[Records contained in a dataset]
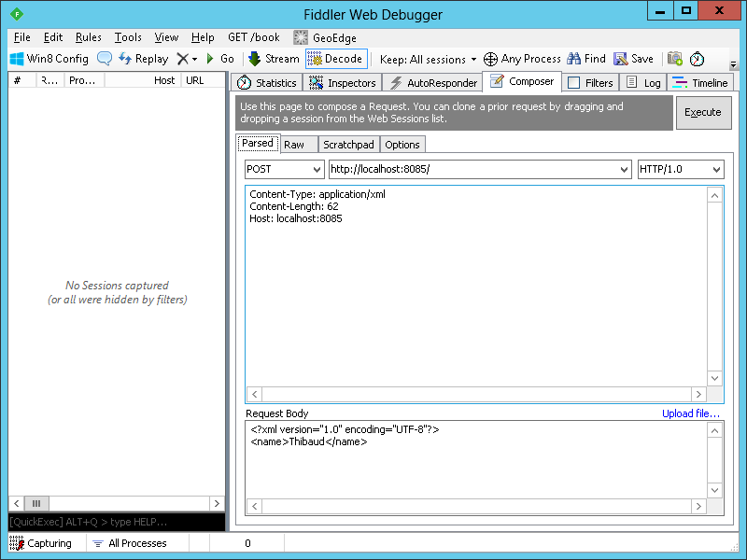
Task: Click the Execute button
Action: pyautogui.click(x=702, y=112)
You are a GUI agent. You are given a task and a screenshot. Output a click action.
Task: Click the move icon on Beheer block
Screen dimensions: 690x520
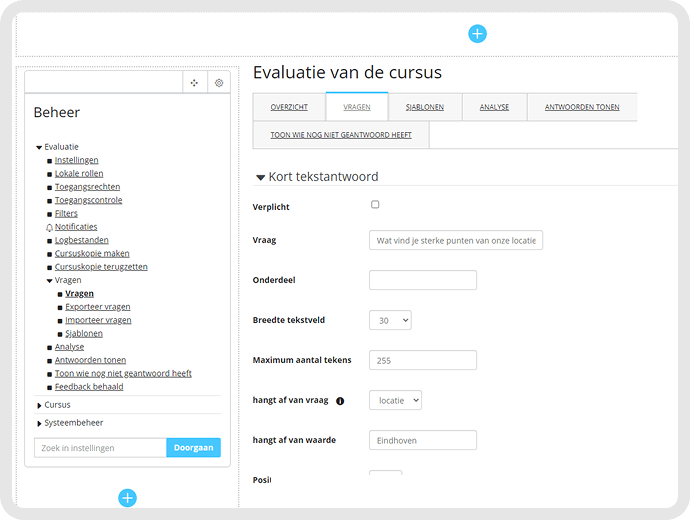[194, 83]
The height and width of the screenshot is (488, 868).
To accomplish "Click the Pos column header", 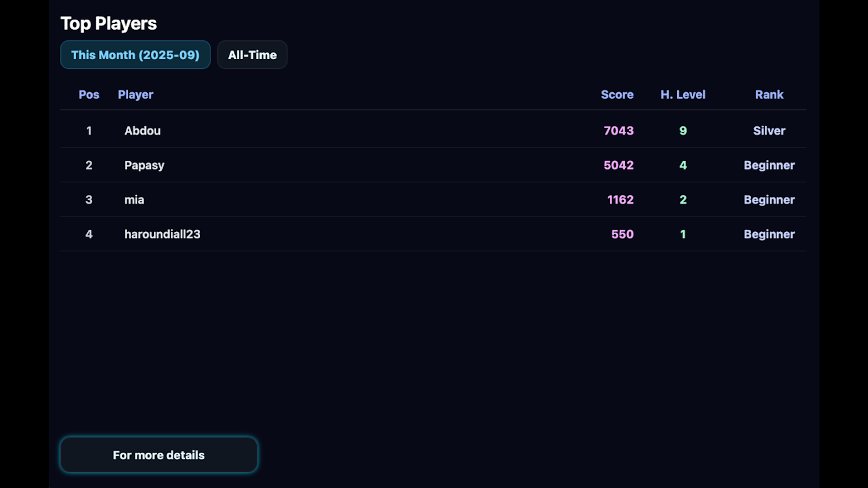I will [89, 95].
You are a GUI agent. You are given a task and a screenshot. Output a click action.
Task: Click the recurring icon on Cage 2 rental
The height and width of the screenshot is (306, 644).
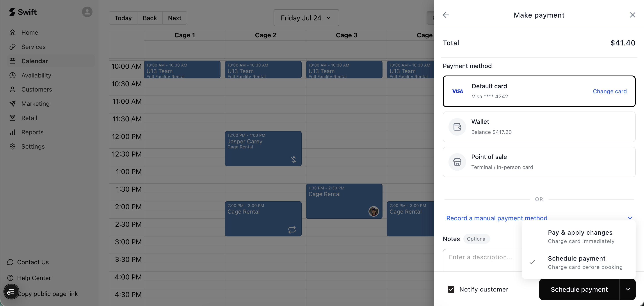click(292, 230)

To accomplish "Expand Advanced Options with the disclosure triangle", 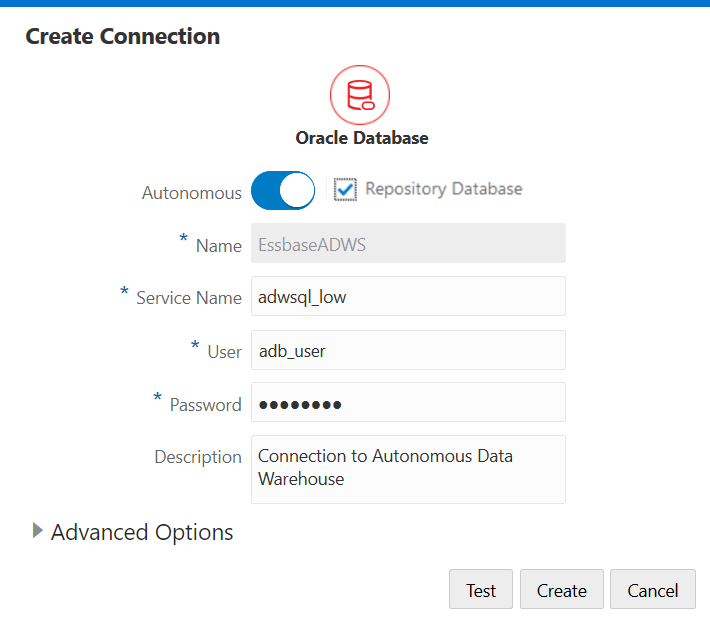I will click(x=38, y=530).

**WHAT THE TASK REQUIRES**
Search the data above for the word "icon", then gather each line in which it appears.

**TASK OUTPUT**
Task: Click the move icon on Beheer block
Task: Click the recurring icon on Cage 2 rental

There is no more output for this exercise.